Music maestro Illayaraja fights lone battle for royalty
Arraigned against Illayaraja are music companies, light music troupes and singers and now some movie producers who have filed a case under the Indian Copyright Act against the music director challenging his right to demand royalty
The king of southern cine music, 75-year-old Illayaraja, a Padma Vibhushan, is fighting a lone battle for royalty. Arraigned against Illayaraja are music companies, light music troupes and singers and now some movie producers who have filed a case under the Indian Copyright Act against the music director challenging his right to demand a royalty.

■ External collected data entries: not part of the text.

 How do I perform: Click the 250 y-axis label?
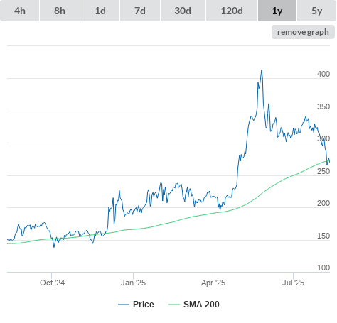coord(323,171)
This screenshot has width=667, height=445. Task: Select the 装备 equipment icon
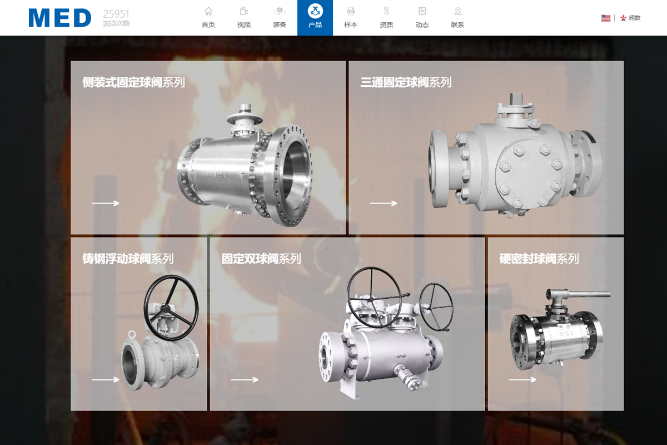tap(280, 11)
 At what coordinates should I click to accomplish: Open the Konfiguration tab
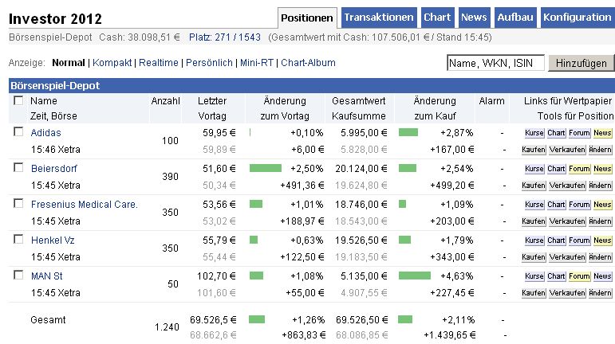coord(577,18)
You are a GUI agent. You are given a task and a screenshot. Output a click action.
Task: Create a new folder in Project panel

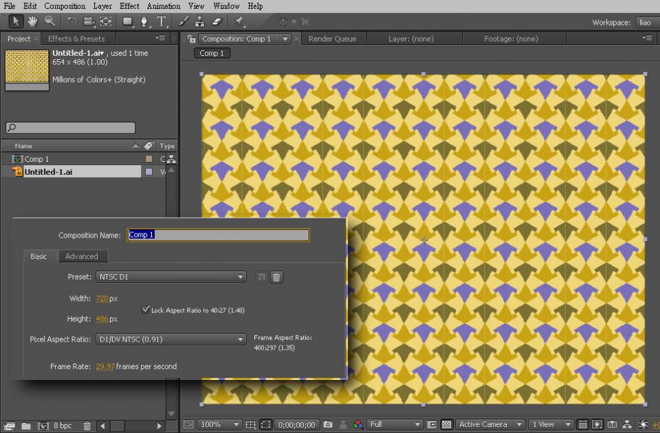coord(26,426)
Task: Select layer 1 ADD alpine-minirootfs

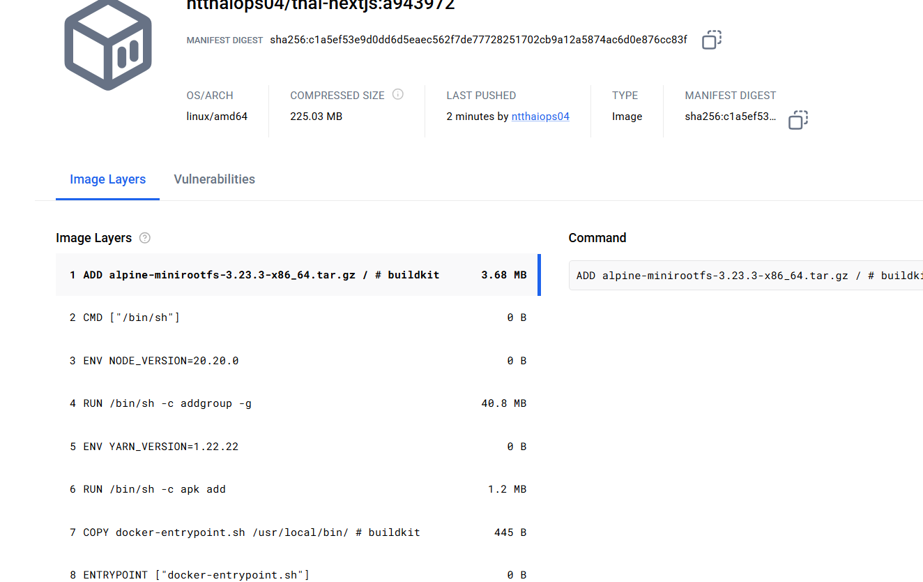Action: coord(298,275)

"Illayaraja is doing what the IPRS (The Indian Performing Right Society Ltd) is doing. Illayaraja exited IPRS couple of years ago as the amount he was given as royalty for his about 6,000 songs was meagre," said E. Pradeep Kumar, the music director's copyright consultant. He said the IPRS itself is under the scrutiny of Enforcement Director (ED) on various charges.
On Illayaraja's demand for royalty, Kumar said as per the copyright laws, a music composer is entitled to royalty when others exploit his works for commercial gains. On the other hand, the light music troupes say that they are just paid contractors for playing various songs and it is only the event organisers who are liable to pay a royalty to the composers as it is they who sell the tickets. Reacting to that Kumar said: "The light music troupes when signing up contracts for music performance should also insist that royalty payment should be made to the composers. It is not possible for the composers to demand royalty payment from event organisers who are overseas and within India."

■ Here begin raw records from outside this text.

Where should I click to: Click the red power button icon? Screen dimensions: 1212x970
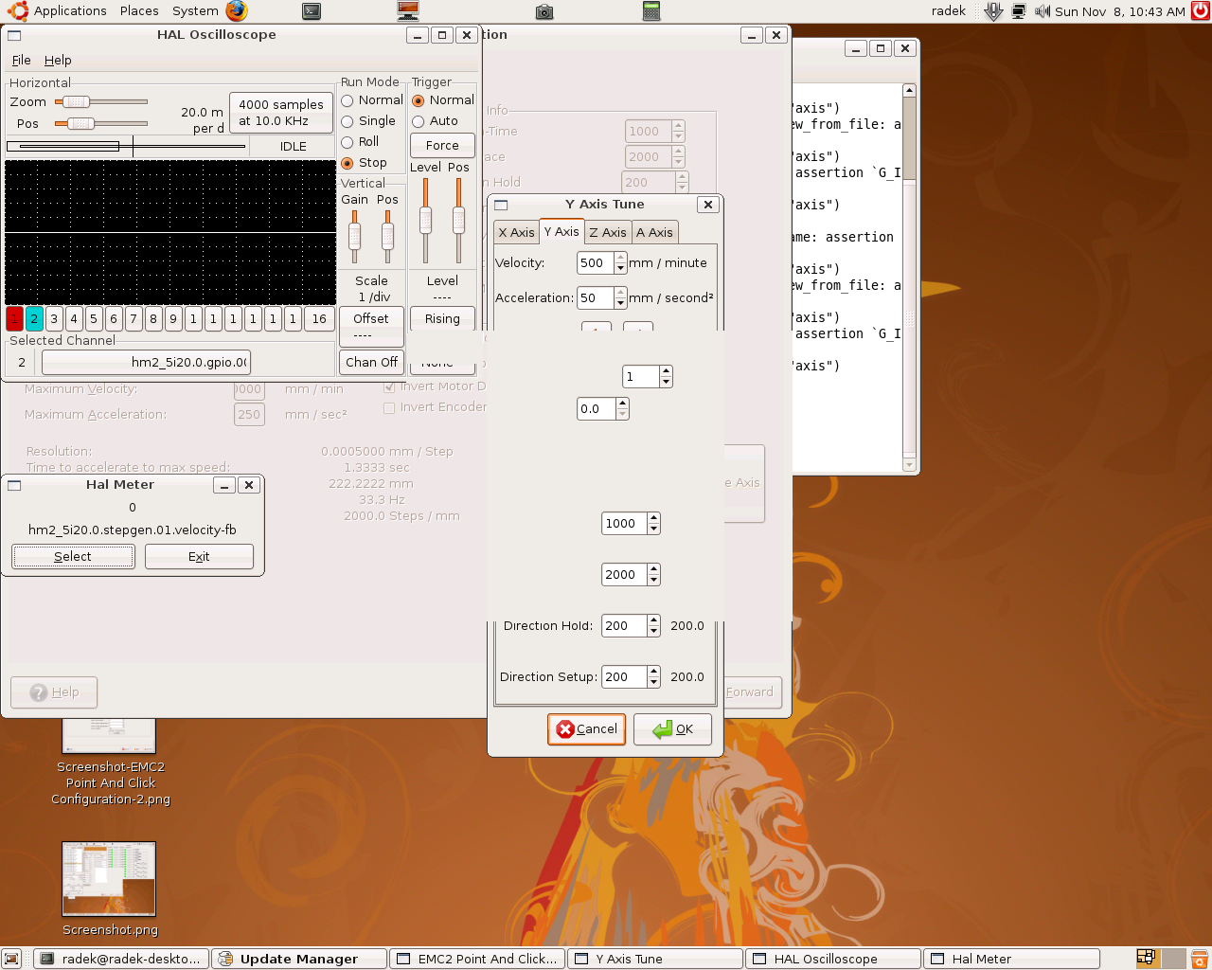(1201, 11)
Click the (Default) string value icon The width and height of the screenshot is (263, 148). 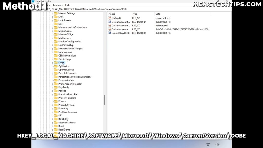(110, 18)
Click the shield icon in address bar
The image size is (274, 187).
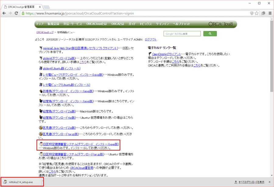[251, 13]
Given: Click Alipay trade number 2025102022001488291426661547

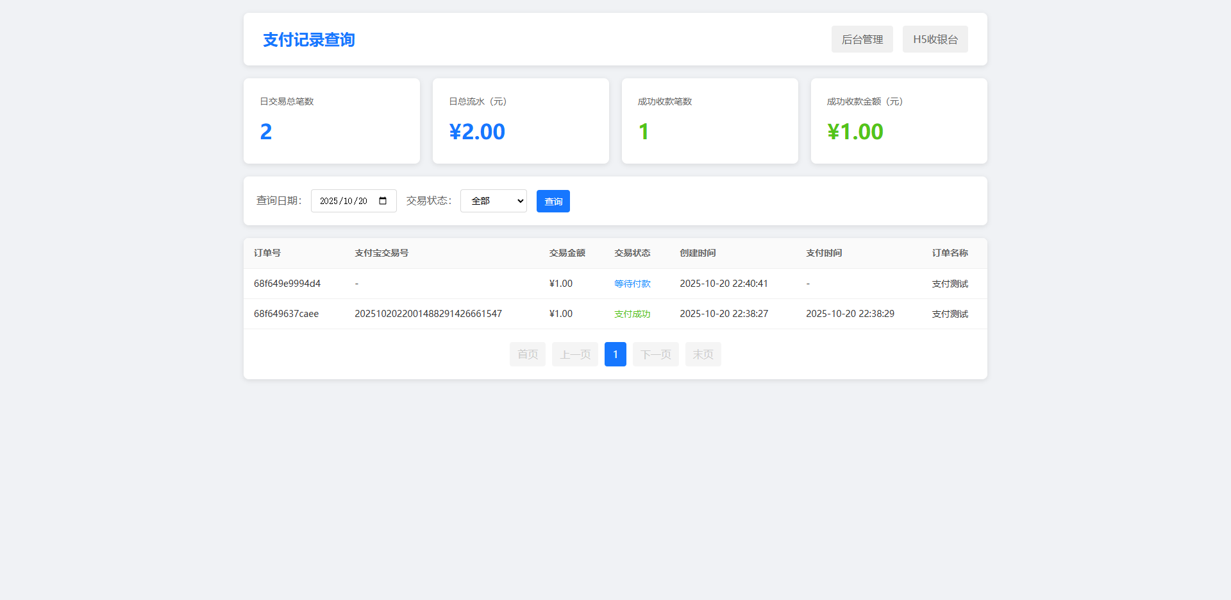Looking at the screenshot, I should [428, 314].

"Illayaraja demands a royalty on the fee charged by the music troupes and not on the songs. How can someone copy a song originally composed by music directors like Illayaraja and earn in millions without paying anything to the composer?" Kumar said. Meanwhile, six film producers have filed a case against Illayaraja for a declaration that the music composer cannot assert himself as the owner of copyright over songs featured in movies produced by different producers.
Their contention is that the music director is paid remuneration for composing the music for a fee by the producer and hence the copyright rests with the movie producer. According to the producers, Illayaraja has his own music application with his several movie songs. Several producers have not entered into an agreement with Illayaraja assigning copyright to the latter. Reacting to that Illayaraja's copyright consultant Kumar said it is not known whether the former has composed music for the movies produced by the producers who have filed a case.

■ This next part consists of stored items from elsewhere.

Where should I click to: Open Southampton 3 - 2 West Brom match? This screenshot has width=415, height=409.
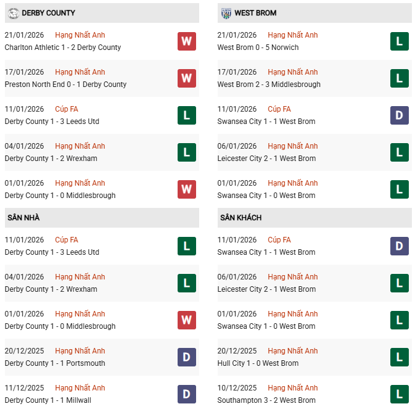tap(266, 400)
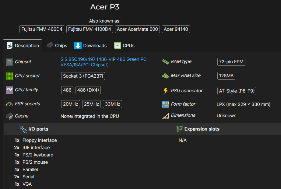Click the lightning PSU connector icon
Viewport: 281px width, 189px height.
click(x=165, y=90)

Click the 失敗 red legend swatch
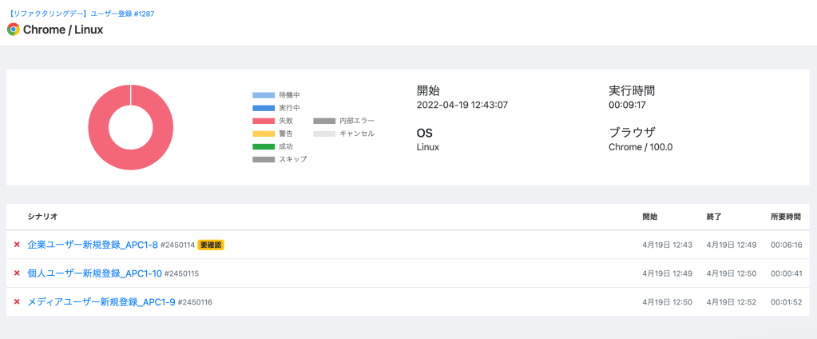(x=264, y=121)
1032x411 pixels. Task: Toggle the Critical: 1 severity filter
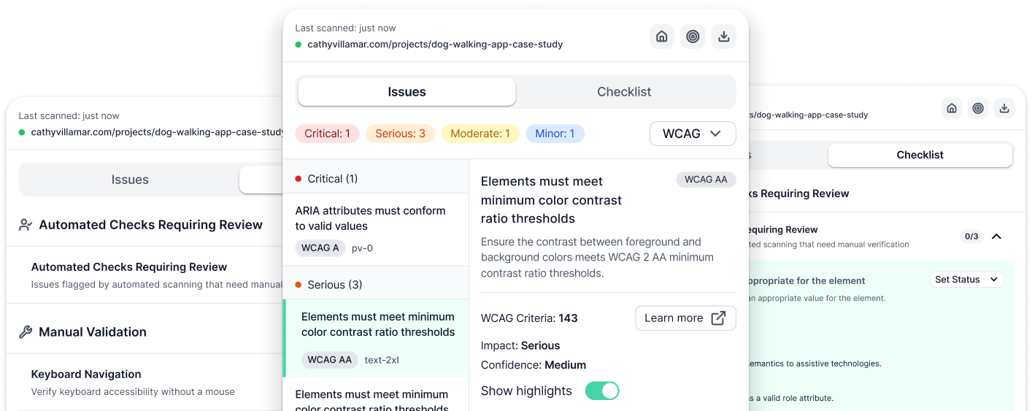327,134
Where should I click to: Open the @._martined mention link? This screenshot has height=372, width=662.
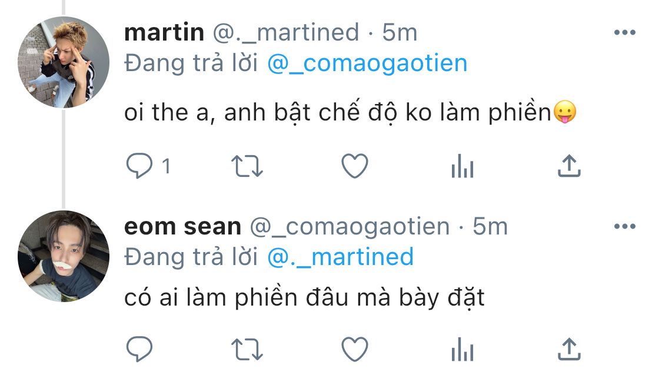[340, 257]
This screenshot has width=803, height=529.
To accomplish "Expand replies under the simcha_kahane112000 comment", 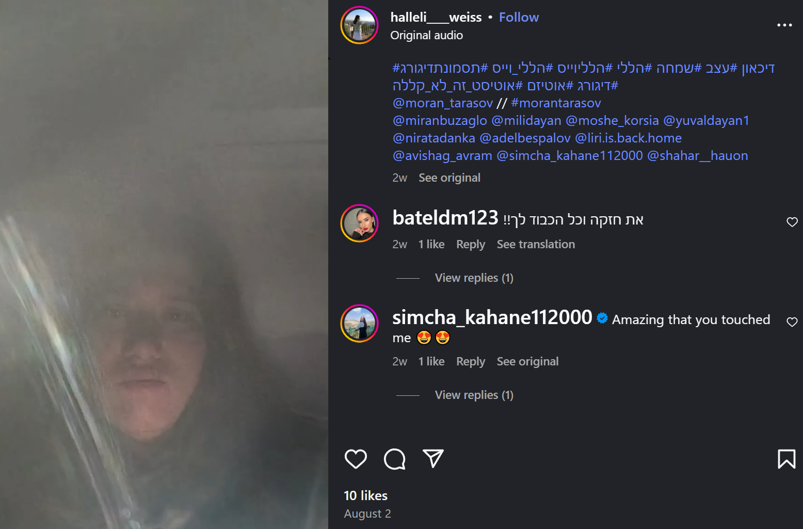I will click(474, 395).
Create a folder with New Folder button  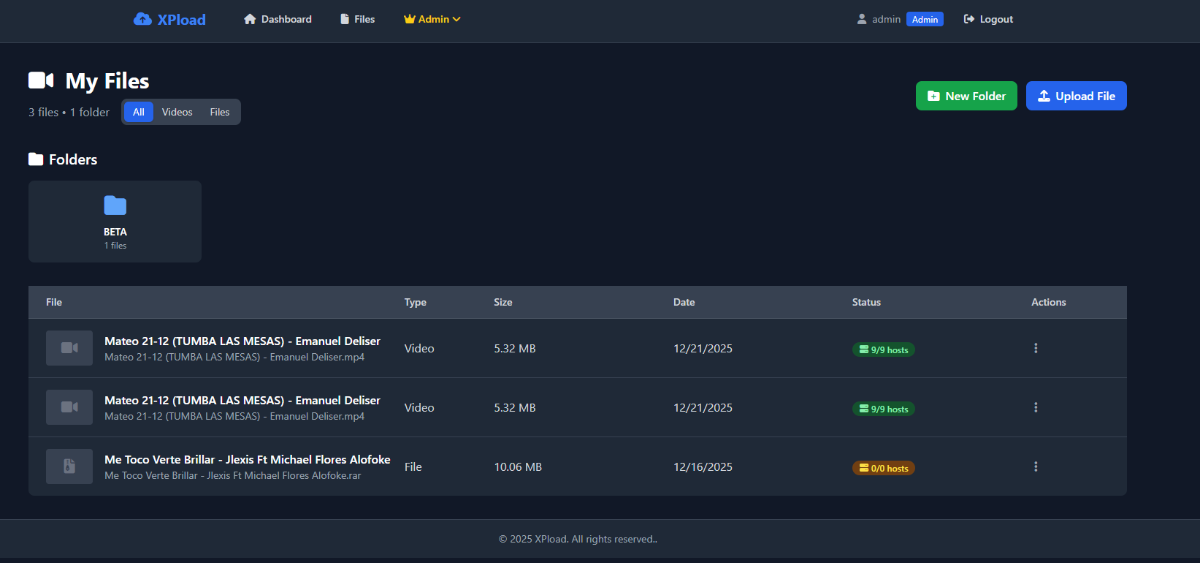966,96
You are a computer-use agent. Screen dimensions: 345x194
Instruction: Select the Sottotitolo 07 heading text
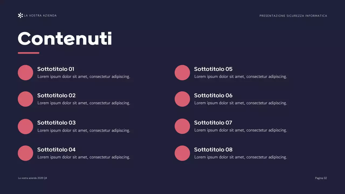pos(213,123)
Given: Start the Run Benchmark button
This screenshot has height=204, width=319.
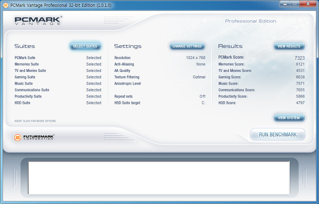Looking at the screenshot, I should [x=278, y=135].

Kumar said Illayaraja has filed a case against music companies like Echo Recording Company, Unisys Info Solution, AGI Music, SDN BHD and Giri Trading Company for non-payment of royalties. As per Section 14(a)(iii) of the Copyright Act, the owner of a musical work has the exclusive right to perform or communicate his musical work to the public, or authorise any other person to do so.
A music industry official preferring anonymity told IANS: "The first author of a cine music is the movie producer and then come the composer and lyrics writer." He said after the song is recorded, it is called sound recording and then various rights kick in, like selling of cassettes, live music shows, instrumental music and others.
In the case of music rights, the movie producer assigns the rights to a music company also known as music labels for them to sell cassettes, records and others. "Earlier the amount realised from a sale of cassettes was not much and producers were focussed on getting their money mainly from their movies," he said.
The movie producers sold their rights on a lump sum basis or on a royalty basis. He said IPRS gets the licence to collect the royalty on behalf of the owners when they assign the right to it.